# ISTRUZIONI
- a) Riassumi in due frasi il brano sui debiti dello Stato verso le imprese fornitrici.
- b) Aggiorna il brano sui debiti dello Stato verso le imprese fornitrici riscrivendone la parte che parte da "Come Campi divenne" e arriva a "complessive del Comune.", con "disavanzo" sostituito da "deficit".

# SEZIONE DI TESTO
Di questo periodo sui giornali impazza la questione del rimborso dei crediti arretrati alle imprese fornitrici da parte dello Stato. Un lettore ingenuo potrebbe pensare: che diavolo c’è da impazzare? Si sa quanti sono i debiti, si concorda con il creditore un piano concordato e si restituisce il debito, sennò si fallisce. Tutto giusto, e vero. Dove sta l’ingenuità? Lo Stato non sa quanto sia il suo debito. La Banca d’Italia stima che il debito ammonti a 90 miliardi di euro, secondo l’Associazione delle Banche (ABI) sono 100 miliardi, per alcune associazioni di categoria sono 140. A questo punto, per ingenuo che sia il lettore dovrebbe cominciare ad avere un dubbio: ma com’è possibile che lo Stato non sappia l’entità del suo debito? E allora a che valgono le stime sul debito pubblico? Il dubbio è legittimo, ed ha anche una risposta; ma non vi piacerà…

Come Campi divenne Campi
La spiegazione di come tutto ciò sia possibile, sia successo e continua ad accadere nasce proprio dal Comune di Campi, dove l’attuale Amministrazione (ancora per poco), si trovò a chiudere il bilancio 2008 in condizioni di grave disavanzo. In particolare, il disavanzo era pari
o superiore a 1/3 delle entrate complessive del Comune.

# DATI FORNITI
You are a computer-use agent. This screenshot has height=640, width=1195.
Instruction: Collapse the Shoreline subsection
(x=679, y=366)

* * *

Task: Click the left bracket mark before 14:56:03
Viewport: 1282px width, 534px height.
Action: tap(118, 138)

...

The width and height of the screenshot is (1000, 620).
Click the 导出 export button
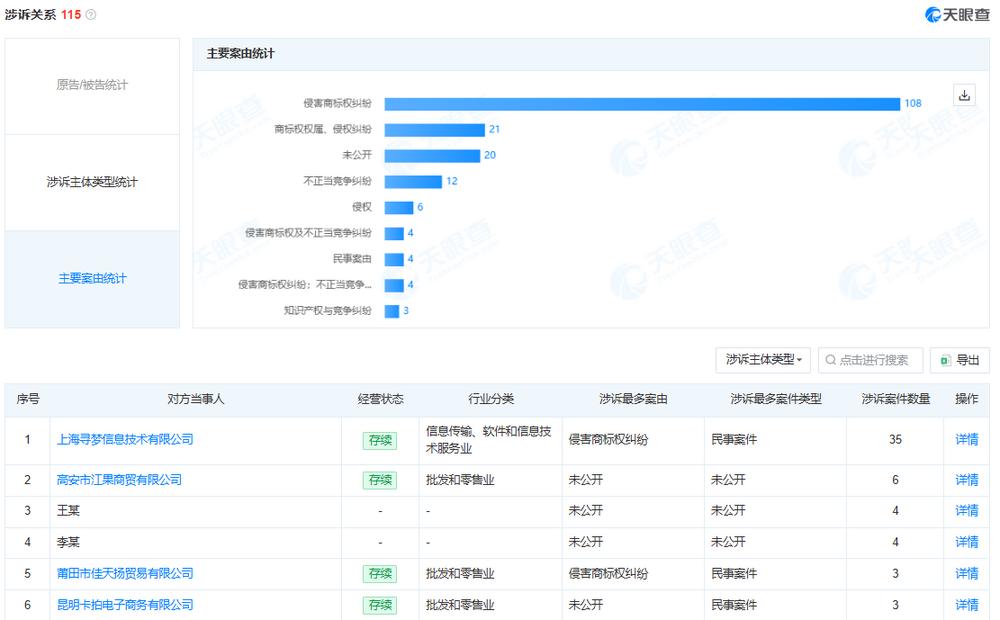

# RISULTATI
- a) Lo Stato non conosce l'entità del proprio debito verso le imprese fornitrici: la Banca d'Italia lo stima in 90 miliardi di euro, l'ABI in 100 e alcune associazioni di categoria in 140. La spiegazione di questa situazione nasce dal Comune di Campi, la cui Amministrazione si trovò a chiudere il bilancio 2008 con un disavanzo pari o superiore a un terzo delle entrate complessive.

- b)
Come Campi divenne Campi
La spiegazione di come tutto ciò sia possibile, sia successo e continua ad accadere nasce proprio dal Comune di Campi, dove l’attuale Amministrazione (ancora per poco), si trovò a chiudere il bilancio 2008 in condizioni di grave deficit. In particolare, il deficit era pari
o superiore a 1/3 delle entrate complessive del Comune.